Va da sé che quanto più prossima al Cristo è la vita della persona umana, tanto più si personalizza e si caratterizza nella sua vera identità; identità che sfugge al mondo, alle sue misure e definizioni, perché appartiene a Dio.
In questa prospettiva il profilo del nostro Santo Fondatore risulta sorprendente, nel suo nascondimento la configurazione al Cristo è degna della santità sua e della famiglia intera che ne porta il nome. E se viene facile identificarlo con la predicazione evangelica, avendo San Domenico fondato l’Ordine dei Predicatori con questo particolare carisma, tuttavia la vena sorgiva e vitale del Santo spagnolo e del suo ordine è la preghiera.

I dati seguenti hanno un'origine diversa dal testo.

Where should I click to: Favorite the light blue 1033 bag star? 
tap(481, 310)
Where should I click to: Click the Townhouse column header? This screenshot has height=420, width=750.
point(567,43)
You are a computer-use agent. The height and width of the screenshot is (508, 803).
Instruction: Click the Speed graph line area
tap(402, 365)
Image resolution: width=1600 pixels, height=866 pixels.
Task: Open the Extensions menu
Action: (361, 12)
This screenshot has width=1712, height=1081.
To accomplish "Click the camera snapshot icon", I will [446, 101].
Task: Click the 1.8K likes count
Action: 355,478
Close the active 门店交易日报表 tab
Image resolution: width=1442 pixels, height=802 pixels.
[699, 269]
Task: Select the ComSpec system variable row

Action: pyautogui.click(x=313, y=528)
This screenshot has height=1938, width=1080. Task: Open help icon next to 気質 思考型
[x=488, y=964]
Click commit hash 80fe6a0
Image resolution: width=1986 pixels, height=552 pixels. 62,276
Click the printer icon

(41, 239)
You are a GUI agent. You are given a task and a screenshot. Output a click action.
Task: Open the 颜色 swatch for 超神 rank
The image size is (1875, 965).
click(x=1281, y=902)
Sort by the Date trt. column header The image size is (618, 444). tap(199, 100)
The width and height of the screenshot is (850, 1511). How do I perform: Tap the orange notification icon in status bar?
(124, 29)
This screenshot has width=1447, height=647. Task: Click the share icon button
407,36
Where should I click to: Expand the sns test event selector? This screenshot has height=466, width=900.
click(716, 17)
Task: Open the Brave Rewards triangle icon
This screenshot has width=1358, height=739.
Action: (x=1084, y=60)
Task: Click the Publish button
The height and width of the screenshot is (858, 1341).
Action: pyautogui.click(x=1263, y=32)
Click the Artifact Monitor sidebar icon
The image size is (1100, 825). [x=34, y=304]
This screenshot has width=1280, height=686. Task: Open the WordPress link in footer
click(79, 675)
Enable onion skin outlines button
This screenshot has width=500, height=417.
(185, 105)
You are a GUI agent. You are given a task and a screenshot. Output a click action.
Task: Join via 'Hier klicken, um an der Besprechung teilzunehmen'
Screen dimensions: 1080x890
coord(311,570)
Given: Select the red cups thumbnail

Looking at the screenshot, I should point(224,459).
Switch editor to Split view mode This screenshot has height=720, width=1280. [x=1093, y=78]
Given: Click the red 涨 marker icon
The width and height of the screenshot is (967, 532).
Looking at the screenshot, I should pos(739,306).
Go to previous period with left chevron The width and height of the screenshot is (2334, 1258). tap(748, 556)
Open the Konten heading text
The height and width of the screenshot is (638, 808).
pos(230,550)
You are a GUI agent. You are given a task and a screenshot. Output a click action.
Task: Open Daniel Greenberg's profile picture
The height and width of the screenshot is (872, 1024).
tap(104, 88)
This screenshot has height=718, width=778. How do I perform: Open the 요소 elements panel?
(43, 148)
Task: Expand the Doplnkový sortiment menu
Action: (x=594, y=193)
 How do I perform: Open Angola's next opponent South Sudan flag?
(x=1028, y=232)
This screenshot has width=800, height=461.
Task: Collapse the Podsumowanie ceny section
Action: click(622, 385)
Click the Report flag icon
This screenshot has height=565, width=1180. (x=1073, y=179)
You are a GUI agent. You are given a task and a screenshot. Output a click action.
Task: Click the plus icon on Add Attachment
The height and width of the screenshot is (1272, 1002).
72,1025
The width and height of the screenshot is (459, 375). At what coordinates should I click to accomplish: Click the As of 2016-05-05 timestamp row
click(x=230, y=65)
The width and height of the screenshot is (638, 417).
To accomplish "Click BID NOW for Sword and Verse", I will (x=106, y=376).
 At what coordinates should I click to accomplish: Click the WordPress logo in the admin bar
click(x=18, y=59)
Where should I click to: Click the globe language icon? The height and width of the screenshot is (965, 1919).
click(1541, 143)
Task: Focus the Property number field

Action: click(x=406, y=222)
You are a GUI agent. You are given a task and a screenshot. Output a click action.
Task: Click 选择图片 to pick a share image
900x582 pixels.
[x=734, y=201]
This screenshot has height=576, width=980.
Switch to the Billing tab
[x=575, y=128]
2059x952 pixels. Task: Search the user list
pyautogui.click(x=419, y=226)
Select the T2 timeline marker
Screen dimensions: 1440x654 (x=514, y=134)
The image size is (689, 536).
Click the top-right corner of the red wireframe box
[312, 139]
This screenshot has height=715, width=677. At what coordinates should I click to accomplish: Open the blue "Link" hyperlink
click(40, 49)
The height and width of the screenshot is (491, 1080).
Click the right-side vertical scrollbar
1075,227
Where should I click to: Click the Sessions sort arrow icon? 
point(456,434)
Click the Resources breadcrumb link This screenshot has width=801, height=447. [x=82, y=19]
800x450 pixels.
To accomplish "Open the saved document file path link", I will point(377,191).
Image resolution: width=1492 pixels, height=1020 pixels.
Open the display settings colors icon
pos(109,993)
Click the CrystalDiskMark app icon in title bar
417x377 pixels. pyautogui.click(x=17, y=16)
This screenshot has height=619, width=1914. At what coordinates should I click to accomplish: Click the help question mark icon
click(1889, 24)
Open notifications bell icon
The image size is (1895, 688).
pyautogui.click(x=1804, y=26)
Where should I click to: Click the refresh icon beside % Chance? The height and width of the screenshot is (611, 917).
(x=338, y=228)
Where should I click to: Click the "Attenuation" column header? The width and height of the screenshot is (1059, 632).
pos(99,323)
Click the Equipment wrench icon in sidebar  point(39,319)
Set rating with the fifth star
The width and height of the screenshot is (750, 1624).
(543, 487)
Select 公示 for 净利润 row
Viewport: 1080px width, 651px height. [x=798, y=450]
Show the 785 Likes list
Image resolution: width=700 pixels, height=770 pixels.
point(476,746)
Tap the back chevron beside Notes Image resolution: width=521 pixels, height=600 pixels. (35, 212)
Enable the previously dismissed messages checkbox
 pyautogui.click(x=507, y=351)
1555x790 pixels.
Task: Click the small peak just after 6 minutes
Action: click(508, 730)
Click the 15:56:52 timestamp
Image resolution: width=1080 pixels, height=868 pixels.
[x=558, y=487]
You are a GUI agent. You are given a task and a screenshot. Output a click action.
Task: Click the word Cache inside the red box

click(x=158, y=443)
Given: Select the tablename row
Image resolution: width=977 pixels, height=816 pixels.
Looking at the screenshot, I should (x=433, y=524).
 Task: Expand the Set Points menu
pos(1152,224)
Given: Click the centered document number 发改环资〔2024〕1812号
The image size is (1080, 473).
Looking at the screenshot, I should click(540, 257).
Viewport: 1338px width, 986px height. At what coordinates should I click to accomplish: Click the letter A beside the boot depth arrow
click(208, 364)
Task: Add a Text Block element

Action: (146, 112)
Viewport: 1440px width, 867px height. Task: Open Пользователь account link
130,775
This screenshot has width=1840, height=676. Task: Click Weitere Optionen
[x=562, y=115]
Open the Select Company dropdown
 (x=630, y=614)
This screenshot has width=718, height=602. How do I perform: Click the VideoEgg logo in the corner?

La figura di san Domenico splende e si fa conoscere nei suoi ‘nove modi di pregare’ : come Gesù si ritira in luoghi solitari per parlare col Padre; come lui si lamenta e geme su ‘una generazione perversa’; come il Figlio dell’uomo ‘non ha dove posare il capo’; con Cristo agonizza e muore, e di quale passione di umiliazione e di sofferenza; come Gesù predica, benedice e perdona.
La preghiera diviene così il punto di forza che spinge a ‘dire bene’ la Parola di Dio fra le genti, è il “parlare con Dio per parlare di Dio” proprio di Domenico che S. Tommaso d’Aquino tradurrà magnificamente nel suo “contemplari et contemplata aliis tradere”.